# [WHAT YOU NEED TO DO]
Reproduce the data word for word, from the line containing "The height and width of the screenshot is (505, 898)." through the end of the data, including both ends, and leave out the pictures.
◆ ◆ ◆ ◆ ◆ ◆ ◆
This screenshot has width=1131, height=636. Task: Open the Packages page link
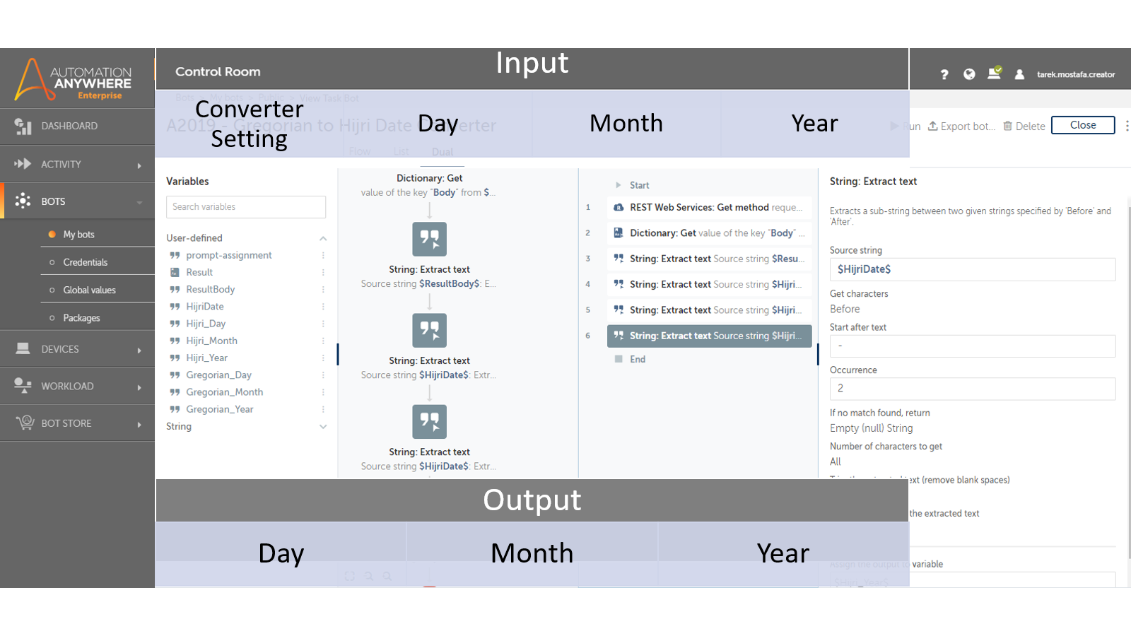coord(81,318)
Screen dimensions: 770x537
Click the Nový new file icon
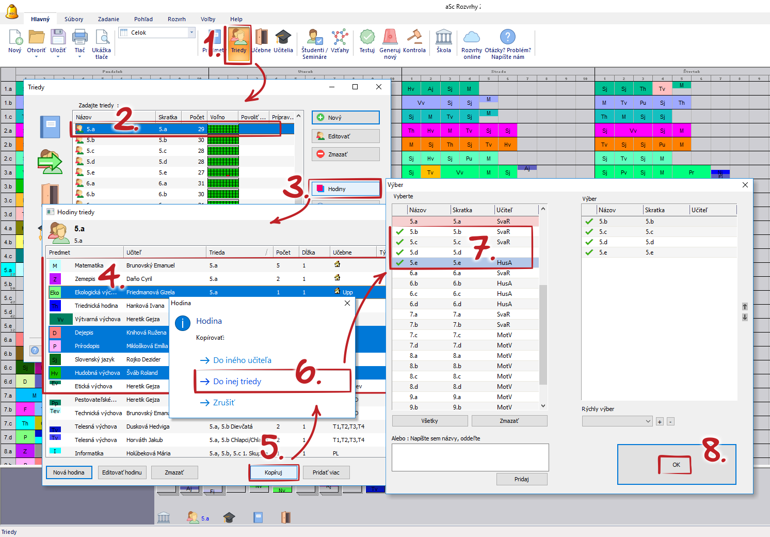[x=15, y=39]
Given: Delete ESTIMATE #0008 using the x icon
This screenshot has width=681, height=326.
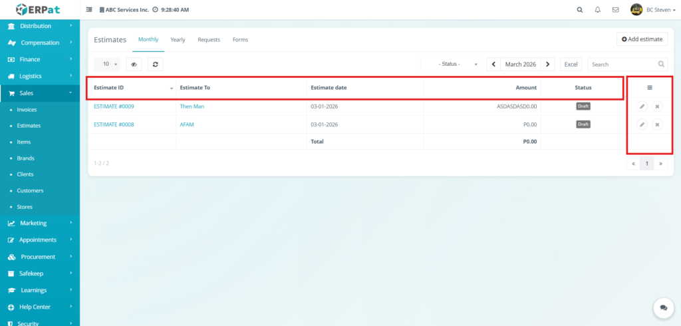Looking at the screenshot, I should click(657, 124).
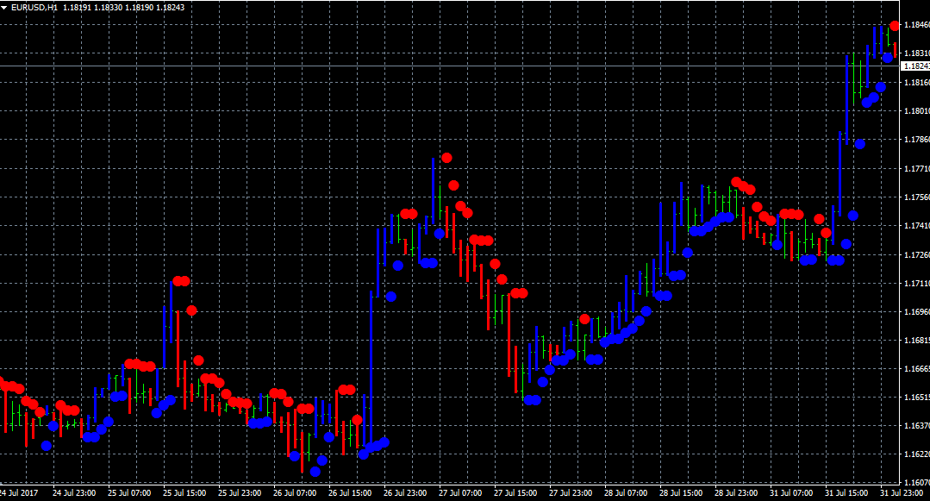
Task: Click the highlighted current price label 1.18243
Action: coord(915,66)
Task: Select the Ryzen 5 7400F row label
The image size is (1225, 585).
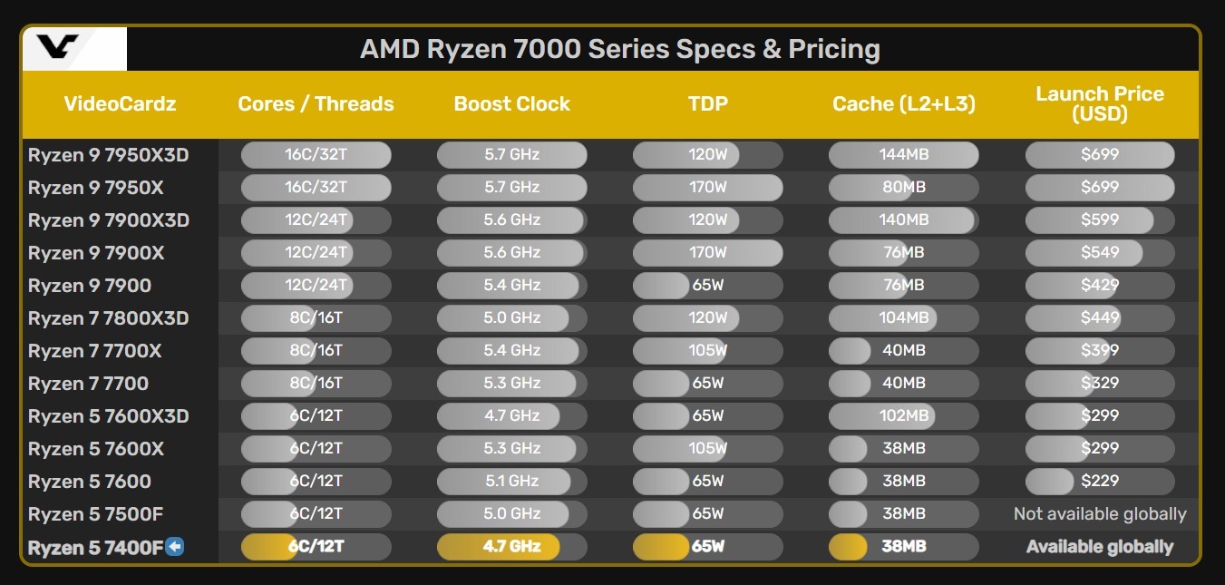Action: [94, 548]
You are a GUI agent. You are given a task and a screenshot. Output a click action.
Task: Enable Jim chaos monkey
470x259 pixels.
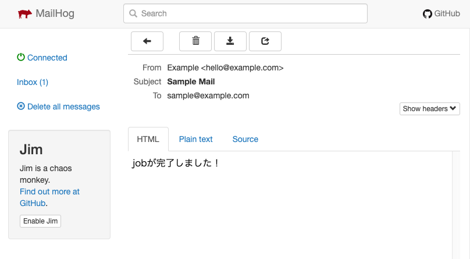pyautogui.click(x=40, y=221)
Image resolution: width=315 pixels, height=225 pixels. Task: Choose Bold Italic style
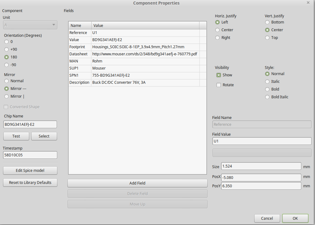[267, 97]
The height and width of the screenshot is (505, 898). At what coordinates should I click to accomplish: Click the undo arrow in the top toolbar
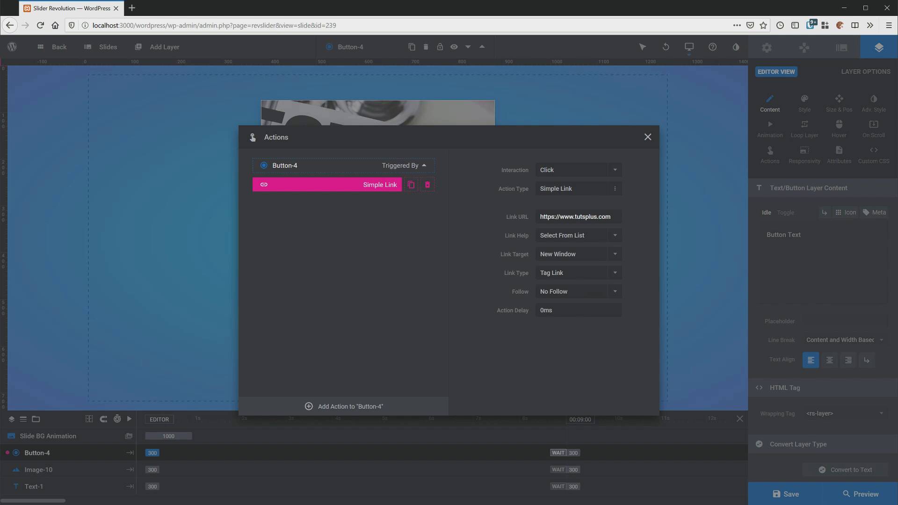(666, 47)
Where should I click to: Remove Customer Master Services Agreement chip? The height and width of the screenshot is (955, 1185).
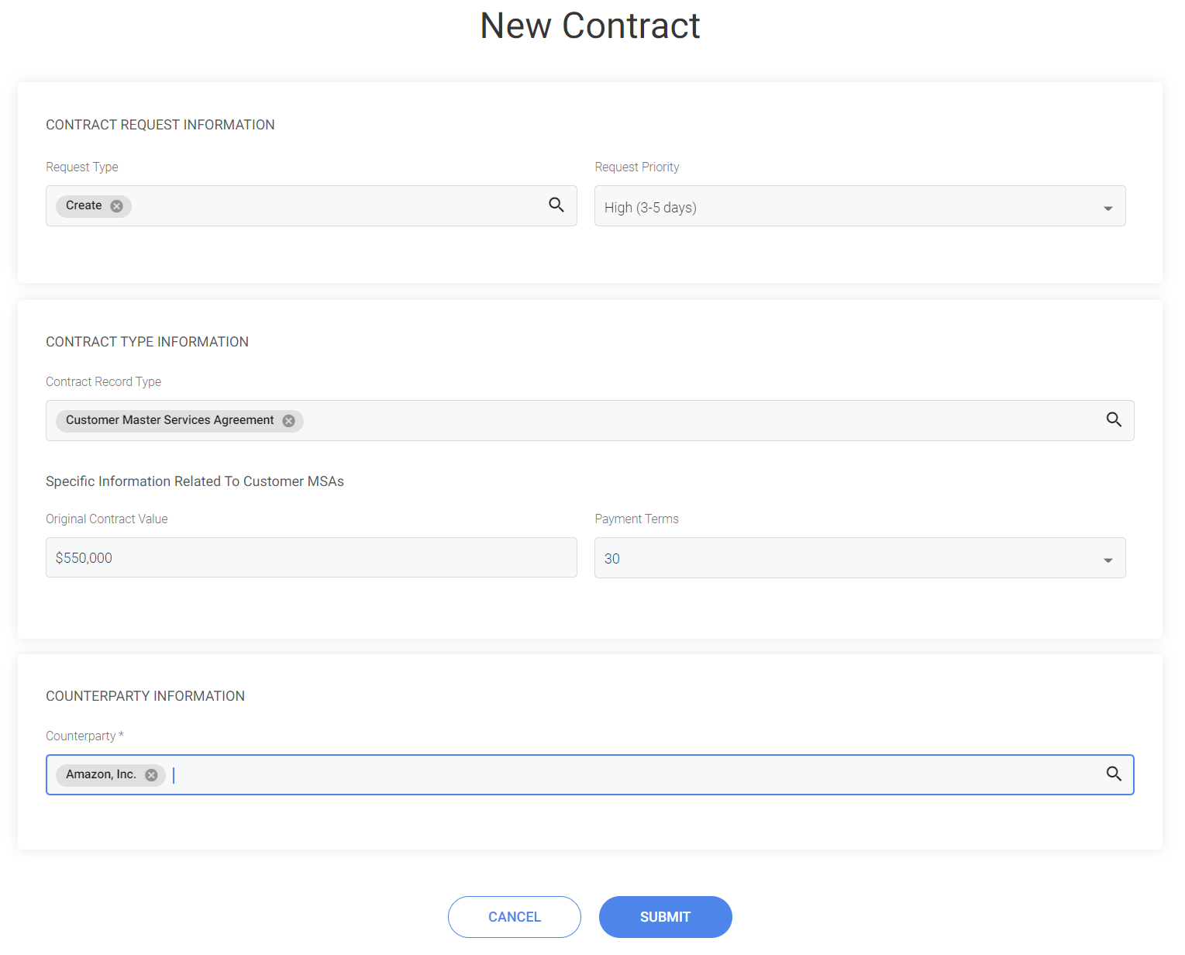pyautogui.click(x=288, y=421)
◆ ◆ ◆ ◆ ◆ ◆ ◆
# [RESPONSE]
The height and width of the screenshot is (505, 898). At what coordinates should I click to accomplish: Click the undo arrow in the top toolbar
(666, 47)
Where should I click to: Remove Customer Master Services Agreement chip? The height and width of the screenshot is (955, 1185).
pyautogui.click(x=288, y=421)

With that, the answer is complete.